A number of bills involving bail have been introduced this session including companion measures Senate Bill 1421 and House Bill 1289 which would, “with certain exceptions, eliminate the use of monetary bail and require defendants to be released on their own recognizance for traffic offenses, violations, nonviolent petty misdemeanor and nonviolent misdemeanor offenses.”
Either bill, if passed in its current form, would also give police officers the discretion to cite rather than arrest individuals for a nonviolent Class C felony or any misdemeanor or petty misdemeanor provided the officer reasonably believes the individual will appear in court as directed, the suspect has no outstanding arrest warrants and the offense doesn’t include domestic violence, sexual assault or robbery.
Both passed their first readings Jan. 24. Big Island senators Lorraine Inouye, Kai Kahele and Dru Kanuha were among sponsors of the Senate measure, while Puna Rep. Joy San Buenaventura is a House introducer.
There is a national discussion about elimination of cash bail. California last year became the first state to entirely scrap cash bail, although New Jersey passed a law in 2017 that eliminated bail for most criminal defendants.
According to proponents of eliminating the bail system, a monetary outlay for pretrial release unfairly targets indigent defendants and overburdens jails with pretrial detainees.

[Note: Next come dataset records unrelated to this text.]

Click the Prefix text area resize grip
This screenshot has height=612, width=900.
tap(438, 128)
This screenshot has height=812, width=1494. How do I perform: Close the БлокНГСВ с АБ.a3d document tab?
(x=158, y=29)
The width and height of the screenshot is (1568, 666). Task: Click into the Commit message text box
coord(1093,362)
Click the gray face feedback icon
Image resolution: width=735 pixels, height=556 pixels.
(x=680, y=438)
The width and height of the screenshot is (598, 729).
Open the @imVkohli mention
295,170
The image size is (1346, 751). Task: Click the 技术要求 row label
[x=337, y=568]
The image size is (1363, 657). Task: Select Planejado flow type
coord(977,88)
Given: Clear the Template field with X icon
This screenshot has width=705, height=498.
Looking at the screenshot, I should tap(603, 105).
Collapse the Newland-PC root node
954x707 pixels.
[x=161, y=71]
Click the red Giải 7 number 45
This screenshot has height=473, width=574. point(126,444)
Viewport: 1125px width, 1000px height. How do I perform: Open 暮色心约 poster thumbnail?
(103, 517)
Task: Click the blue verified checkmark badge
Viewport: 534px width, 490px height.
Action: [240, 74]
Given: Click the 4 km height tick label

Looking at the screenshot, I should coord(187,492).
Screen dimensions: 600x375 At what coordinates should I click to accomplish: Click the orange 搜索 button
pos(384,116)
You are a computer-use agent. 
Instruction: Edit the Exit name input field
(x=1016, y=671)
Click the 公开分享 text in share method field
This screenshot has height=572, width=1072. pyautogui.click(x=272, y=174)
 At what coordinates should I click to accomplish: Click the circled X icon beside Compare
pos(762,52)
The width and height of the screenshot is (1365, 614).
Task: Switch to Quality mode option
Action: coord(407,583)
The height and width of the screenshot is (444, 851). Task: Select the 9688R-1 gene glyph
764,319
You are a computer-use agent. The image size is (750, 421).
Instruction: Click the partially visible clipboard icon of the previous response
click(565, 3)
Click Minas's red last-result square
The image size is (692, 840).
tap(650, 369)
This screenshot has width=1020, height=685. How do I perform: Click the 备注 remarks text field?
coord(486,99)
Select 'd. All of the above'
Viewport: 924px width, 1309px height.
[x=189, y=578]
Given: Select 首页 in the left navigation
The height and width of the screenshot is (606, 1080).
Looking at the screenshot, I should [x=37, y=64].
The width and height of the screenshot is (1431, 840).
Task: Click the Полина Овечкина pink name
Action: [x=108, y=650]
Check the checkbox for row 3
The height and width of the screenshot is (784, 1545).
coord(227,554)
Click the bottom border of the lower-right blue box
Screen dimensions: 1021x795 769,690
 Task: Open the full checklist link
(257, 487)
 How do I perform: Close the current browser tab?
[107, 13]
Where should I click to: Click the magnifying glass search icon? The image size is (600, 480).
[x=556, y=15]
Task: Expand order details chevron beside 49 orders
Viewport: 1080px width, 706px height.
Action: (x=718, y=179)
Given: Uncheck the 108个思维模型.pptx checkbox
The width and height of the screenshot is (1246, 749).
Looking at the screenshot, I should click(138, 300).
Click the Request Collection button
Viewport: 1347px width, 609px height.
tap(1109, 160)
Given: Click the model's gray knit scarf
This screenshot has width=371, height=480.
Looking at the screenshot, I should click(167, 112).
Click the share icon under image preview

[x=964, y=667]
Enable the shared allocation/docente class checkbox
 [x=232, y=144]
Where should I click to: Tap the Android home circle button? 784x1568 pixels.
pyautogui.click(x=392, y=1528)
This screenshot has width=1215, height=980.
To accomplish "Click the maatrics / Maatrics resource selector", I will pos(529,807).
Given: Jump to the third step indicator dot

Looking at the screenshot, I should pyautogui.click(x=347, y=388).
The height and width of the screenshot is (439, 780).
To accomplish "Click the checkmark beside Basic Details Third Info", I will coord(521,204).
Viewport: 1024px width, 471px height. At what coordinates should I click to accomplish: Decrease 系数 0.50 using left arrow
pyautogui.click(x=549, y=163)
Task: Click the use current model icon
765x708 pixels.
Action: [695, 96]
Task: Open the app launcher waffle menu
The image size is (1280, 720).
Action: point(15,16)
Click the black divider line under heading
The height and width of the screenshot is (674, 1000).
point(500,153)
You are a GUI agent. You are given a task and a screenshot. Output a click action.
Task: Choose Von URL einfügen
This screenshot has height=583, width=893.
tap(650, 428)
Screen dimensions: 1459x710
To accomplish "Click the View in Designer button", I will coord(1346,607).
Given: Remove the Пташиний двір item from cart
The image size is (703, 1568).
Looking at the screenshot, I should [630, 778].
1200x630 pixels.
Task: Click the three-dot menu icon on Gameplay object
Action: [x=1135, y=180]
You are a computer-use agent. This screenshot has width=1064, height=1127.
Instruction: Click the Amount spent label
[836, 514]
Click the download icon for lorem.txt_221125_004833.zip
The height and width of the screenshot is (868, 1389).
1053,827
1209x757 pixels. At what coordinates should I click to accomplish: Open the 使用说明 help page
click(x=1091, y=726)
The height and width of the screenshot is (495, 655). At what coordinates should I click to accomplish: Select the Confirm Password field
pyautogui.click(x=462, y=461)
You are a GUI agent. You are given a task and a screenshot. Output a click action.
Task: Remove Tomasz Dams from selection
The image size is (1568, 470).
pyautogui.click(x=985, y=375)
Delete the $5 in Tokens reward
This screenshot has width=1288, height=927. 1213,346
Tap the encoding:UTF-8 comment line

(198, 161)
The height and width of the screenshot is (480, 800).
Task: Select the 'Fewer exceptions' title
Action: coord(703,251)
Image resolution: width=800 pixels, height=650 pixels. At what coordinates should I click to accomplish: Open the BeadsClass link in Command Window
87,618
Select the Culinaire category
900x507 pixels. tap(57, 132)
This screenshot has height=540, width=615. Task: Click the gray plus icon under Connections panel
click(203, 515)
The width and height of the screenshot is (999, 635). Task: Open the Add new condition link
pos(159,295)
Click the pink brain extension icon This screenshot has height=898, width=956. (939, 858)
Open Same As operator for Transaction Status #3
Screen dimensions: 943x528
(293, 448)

In Hawaii, another concern is the age and overcrowded conditions of community correctional centers in each county, which, while operated by the state, are the local equivalent of county jails. An entirely new, larger jail for Oahu is being considered, at a preliminary price tag of $525 million, and $5 million is in Gov. David Ige’s proposed budget for planning of a new Oahu Community Correctional Center. And Rep. Gregg Takayama, the House public safety chairman, has introduced legislation to instead purchase the Honolulu Federal Detention Center to replace OCCC.